Document
---+---

Trust Me: I’m From Security

Helen Patton
5 min readAug 7, 2017

I’ve been thinking a lot lately about how important Trust is to Chief Information Security Officers (CISOs).

Trust is the reason why Security exists as a profession — we have to be able to trust our systems are available, our privacy is protected, and our data is reliable.

Of course, the issue of Trust isn’t new to Security Pros. Bruce Schneier’s 2012 book, Liars and Outliers: Enabling the Trust that Society Needs to Thrive, discusses this beautifully.

For a CISO, though, Trust is a much more important quality than industry philosophical underpinnings suggests.

The CISO long game is to change the organizational culture to be Security-aware and Security-Risk-Managed. To change culture, you need Trust.

When you are a CISO (or some equivalently-titled position), you are asking people from the top of the organization to the bottom to change the way they think and work.

Your security program needs to be blessed and actively supported by your leadership. They know next to nothing about Security principles, and even less about the impact of your recommendations to typical operations, and you will need to convince them that this program will be the right horse to bet on.

Hopefully, you bring with you some professional gravitas — your work history, your reputation — and this will help with the WHAT of your proposal. But to get them to buy into the WHY of your proposal, they need to Trust you.

You, personally.

How to get leadership to trust you?

First, remember it is YOUR job to foster Trust In You, not theirs.

Then, start by getting to know them, personally. What do they like, what do they not? What motivates them? What do they worry about? Caring about their success, personally and professionally, goes a long way to establishing a trust-basis for your partnership.

---+---

Set problem A
List every quality that, according to the post on trust above, security must let us trust in.
Set problem B
Answer these questions from the post on trust above:
(i) In what year was Bruce Schneier's book Liars and Outliers published?
(ii) What two things does the post give as examples of professional gravitas?
(iii) Whose job does the post say it is to foster trust in the CISO?

Available data
---+---

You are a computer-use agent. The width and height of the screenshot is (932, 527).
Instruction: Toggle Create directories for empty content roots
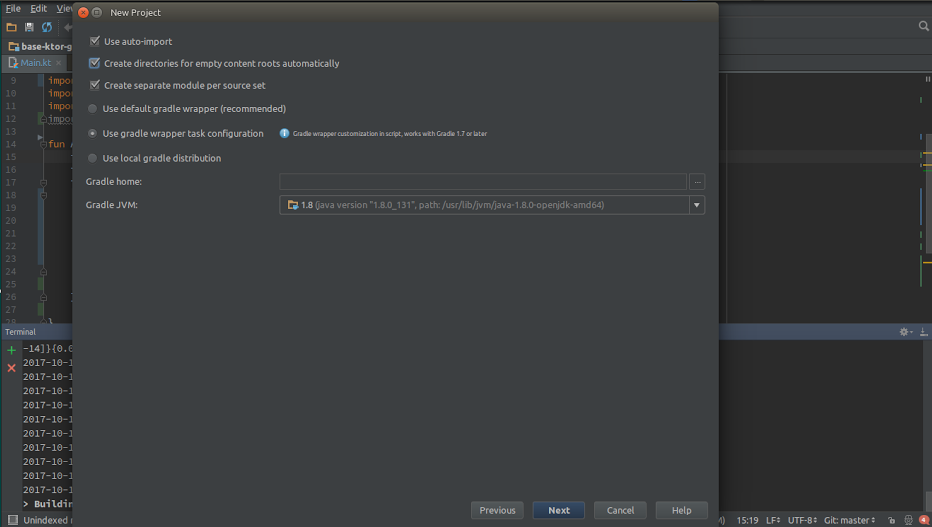click(x=95, y=64)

---+---

Correct result A
- Our systems are available.
- Our privacy is protected.
- Our data is reliable.

Correct result B
(i) 2012
(ii) Work history and reputation
(iii) The CISO's own job, not leadership's